Sully the dog (Jim McGrath/Twitter)

It’s also raising awareness of how much these animals can help owners with physical and emotional struggles, and that’s especially true of the nation’s veterans.

“Veterans need to know that they are not alone,” says Melissa Caposello, President, DFW Canines for Veterans, “and there’s more than just what they think is out there.”

Caposello say she was raised in a military family and now lives with a rare form of muscular dystrophy. Her service animal, an 8 year old Doberman named ‘Isis’ helps her remain independent.

“She gives me a lot of freedom to walk around, to do things, I’m not normally able to do,” explains Caposello, “she basically gave me my life back.”

So it makes sense that Caposello has made it her life’s work to help disabled veterans or those struggling with PTSD. She and Carrie Caposello 17 years ago co-founding DFW Canines for Veterans. Carrie Caposello now works as the non-profit’s Director of Training.
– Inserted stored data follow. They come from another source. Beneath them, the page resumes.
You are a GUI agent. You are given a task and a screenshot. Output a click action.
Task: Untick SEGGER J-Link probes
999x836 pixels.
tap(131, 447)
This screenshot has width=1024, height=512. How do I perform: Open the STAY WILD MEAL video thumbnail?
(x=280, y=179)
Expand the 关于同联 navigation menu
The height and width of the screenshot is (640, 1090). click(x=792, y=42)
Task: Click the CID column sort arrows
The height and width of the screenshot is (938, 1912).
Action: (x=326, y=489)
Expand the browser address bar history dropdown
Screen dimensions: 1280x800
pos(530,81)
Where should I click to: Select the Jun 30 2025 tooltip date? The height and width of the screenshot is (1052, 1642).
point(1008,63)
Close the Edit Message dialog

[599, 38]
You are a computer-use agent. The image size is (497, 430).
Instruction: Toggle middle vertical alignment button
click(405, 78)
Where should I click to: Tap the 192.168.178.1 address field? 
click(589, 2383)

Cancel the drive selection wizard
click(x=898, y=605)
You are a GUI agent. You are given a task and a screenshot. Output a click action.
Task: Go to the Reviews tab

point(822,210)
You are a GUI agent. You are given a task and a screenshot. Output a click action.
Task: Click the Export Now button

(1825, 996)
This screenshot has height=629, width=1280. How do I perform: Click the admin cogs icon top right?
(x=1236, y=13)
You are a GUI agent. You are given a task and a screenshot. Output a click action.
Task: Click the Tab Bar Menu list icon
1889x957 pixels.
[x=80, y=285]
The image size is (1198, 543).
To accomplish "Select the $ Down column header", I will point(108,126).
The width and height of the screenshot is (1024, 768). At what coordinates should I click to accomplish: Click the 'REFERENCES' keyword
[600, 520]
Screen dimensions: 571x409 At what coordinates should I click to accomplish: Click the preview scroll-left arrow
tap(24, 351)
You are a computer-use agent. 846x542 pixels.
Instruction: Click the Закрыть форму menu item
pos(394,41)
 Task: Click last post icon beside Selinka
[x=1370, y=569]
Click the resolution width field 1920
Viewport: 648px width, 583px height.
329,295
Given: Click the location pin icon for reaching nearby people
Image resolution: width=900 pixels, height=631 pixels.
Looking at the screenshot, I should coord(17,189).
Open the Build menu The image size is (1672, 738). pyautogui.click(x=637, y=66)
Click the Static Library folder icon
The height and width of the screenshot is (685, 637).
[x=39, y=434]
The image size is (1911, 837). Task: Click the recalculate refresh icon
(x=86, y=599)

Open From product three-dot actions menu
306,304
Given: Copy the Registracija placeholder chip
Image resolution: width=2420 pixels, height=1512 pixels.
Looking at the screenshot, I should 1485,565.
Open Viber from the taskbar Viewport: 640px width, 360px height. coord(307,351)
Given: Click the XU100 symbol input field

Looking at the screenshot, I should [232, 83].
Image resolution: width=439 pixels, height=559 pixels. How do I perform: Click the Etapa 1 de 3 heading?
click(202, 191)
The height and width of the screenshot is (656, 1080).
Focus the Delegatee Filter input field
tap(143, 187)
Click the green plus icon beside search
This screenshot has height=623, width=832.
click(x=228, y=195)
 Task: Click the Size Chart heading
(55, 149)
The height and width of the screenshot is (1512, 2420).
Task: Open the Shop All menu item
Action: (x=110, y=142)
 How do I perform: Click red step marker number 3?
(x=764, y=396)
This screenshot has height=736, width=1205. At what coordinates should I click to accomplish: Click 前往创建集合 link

“I didn’t realize how deep and dark a hole I had gotten into,” admits veteran Ryan Henderson. Henderson admits that he has at times been a reluctant client– not realizing he needed support as much as the veterans he was looking to help. He’s now on the board and is an enthusiastic supporter of the non-profit’s approach.

“We wanted a family, versus, ‘okay here is your dog’,” explains Melissa Caposello. At DFW Canines for Veterans, the owners are coached and taught how to train their own service animals. With Caposello adding that the “brotherhood” and camaraderie is also a huge part of what helps the former service members heal.

“These guys don’t just go home and wrap their arms around these animals and it makes everything all better. It’s a process. They’re not a machine,” explains Henderson, who also helps with the training. “So you’ve got to mold yourself as well as the animal. You can’t get frustrated. You can’t just give up.”

Because like Sully, these animals have shown that they will stay faithful until beyond the very end.

“Veterans need to know… there’s more than just what they think is out there,” says Caposello.

The non-profit provides all of their services to veterans free of charge and is run by volunteers. For more information about it click here.

“They think they’re alone and they’re not,” adds Melissa Caposello. “They don’t have to wait 7 years for a service dog.”